§ Assignment: Output the line that contains "Instruction: Launch Google" together with each line after it, through the final line of the listing below, word for word; omit pictures.

(The data Opens)

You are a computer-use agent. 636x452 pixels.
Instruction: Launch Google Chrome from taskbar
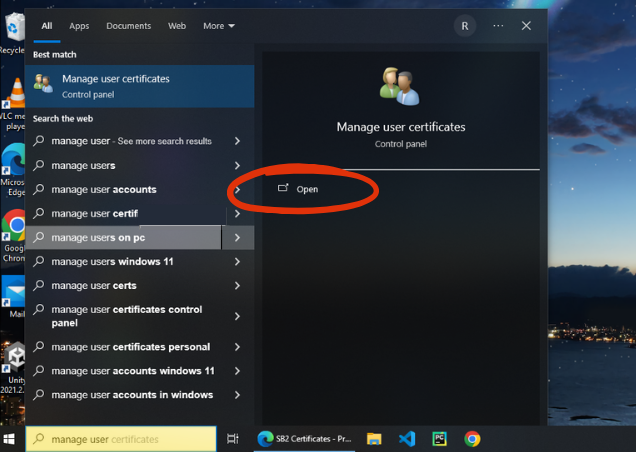[472, 439]
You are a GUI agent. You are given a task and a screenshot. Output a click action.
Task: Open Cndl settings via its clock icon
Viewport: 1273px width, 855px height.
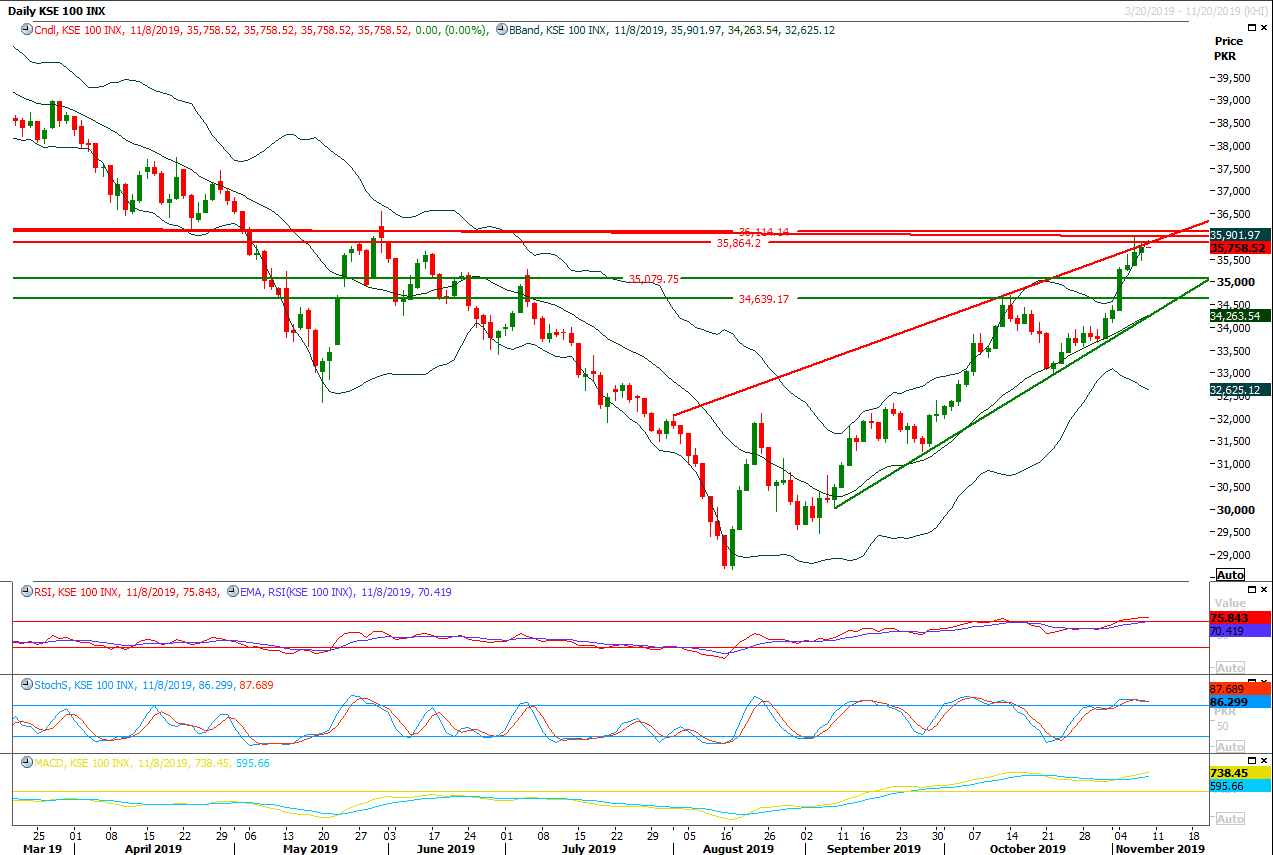pos(27,31)
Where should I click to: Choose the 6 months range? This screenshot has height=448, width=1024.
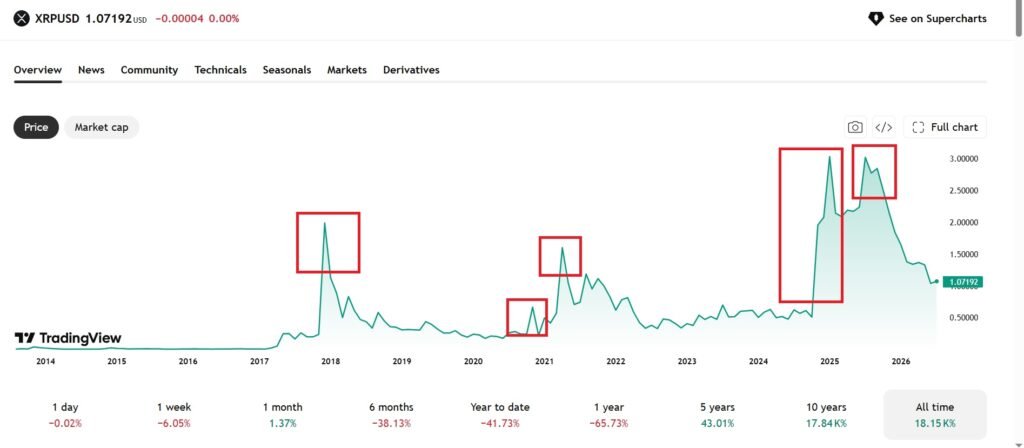tap(391, 415)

(The data Closes)

§ Solution:
Instruction: Launch Google Chrome from taskbar
[472, 439]
You are a GUI agent. You are given a task and a screenshot. Output a click action.
Task: Open Cndl settings via its clock icon
Viewport: 1273px width, 855px height.
pos(27,31)
Where should I click to: Choose the 6 months range? This screenshot has height=448, width=1024.
tap(391, 415)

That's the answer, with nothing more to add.